Segment Start: Source material
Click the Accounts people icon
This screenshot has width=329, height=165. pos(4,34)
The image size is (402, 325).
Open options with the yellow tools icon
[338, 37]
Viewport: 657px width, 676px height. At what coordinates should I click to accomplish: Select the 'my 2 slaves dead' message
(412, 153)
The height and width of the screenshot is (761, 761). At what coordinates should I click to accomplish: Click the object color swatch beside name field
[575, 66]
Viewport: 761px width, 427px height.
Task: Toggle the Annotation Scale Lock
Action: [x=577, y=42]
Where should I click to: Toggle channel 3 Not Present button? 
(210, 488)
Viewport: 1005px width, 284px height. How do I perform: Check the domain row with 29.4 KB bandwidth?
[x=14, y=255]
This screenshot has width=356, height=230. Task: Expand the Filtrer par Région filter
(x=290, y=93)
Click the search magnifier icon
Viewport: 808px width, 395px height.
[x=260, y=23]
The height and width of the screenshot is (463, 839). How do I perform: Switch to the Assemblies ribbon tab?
Segment End: Source material
Segment Start: Source material
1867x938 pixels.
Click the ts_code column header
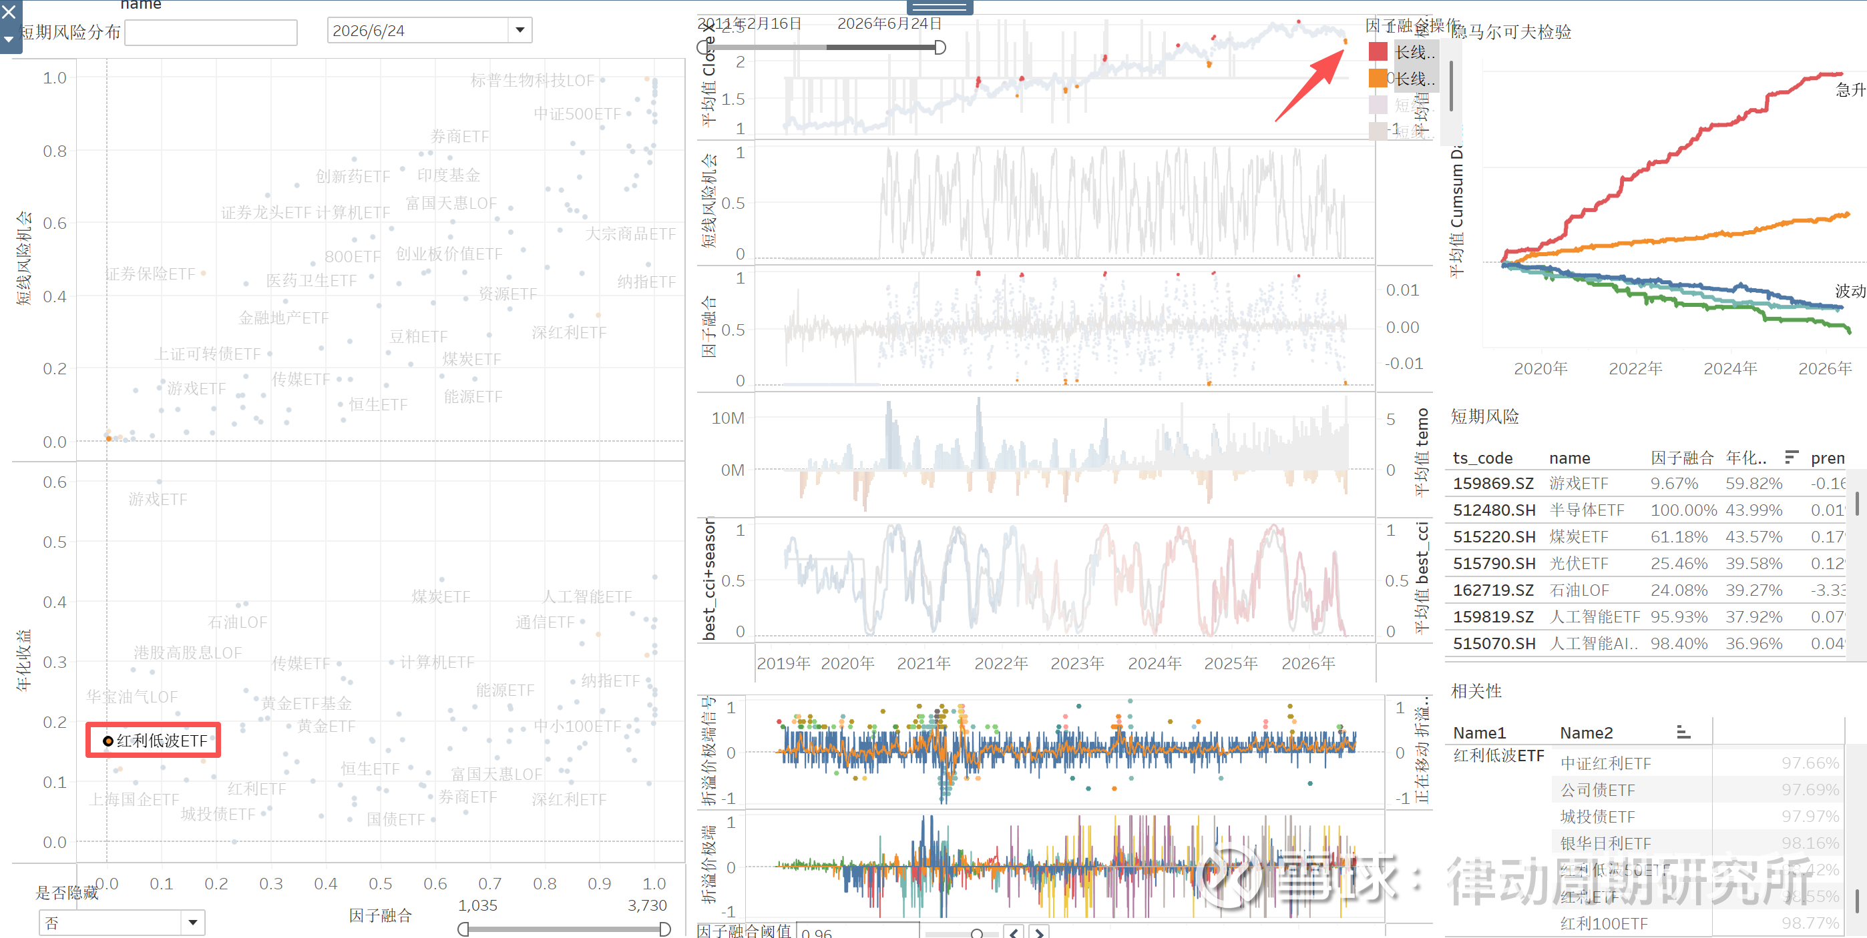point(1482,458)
Segment End: Source material
* _Exercise details_
Retype exactly the lines of the data above that fall between the line with "Click the Accounts people icon" and the line with "The height and width of the screenshot is (463, 839).", inclusive, and add nothing.

* _Answer for this exercise_
Click the Accounts people icon
This screenshot has width=329, height=165. pos(4,34)
The image size is (402, 325).
Open options with the yellow tools icon
[338, 37]
Viewport: 657px width, 676px height. At what coordinates should I click to accomplish: Select the 'my 2 slaves dead' message
(412, 153)
The height and width of the screenshot is (761, 761). At what coordinates should I click to accomplish: Click the object color swatch beside name field
[575, 66]
Viewport: 761px width, 427px height.
Task: Toggle the Annotation Scale Lock
Action: [x=577, y=42]
Where should I click to: Toggle channel 3 Not Present button? 
(210, 488)
Viewport: 1005px width, 284px height. How do I perform: Check the domain row with 29.4 KB bandwidth?
[x=14, y=255]
This screenshot has width=356, height=230. Task: Expand the Filtrer par Région filter
(x=290, y=93)
Click the search magnifier icon
Viewport: 808px width, 395px height.
[x=260, y=23]
The height and width of the screenshot is (463, 839). How do I perform: Switch to the Assemblies ribbon tab?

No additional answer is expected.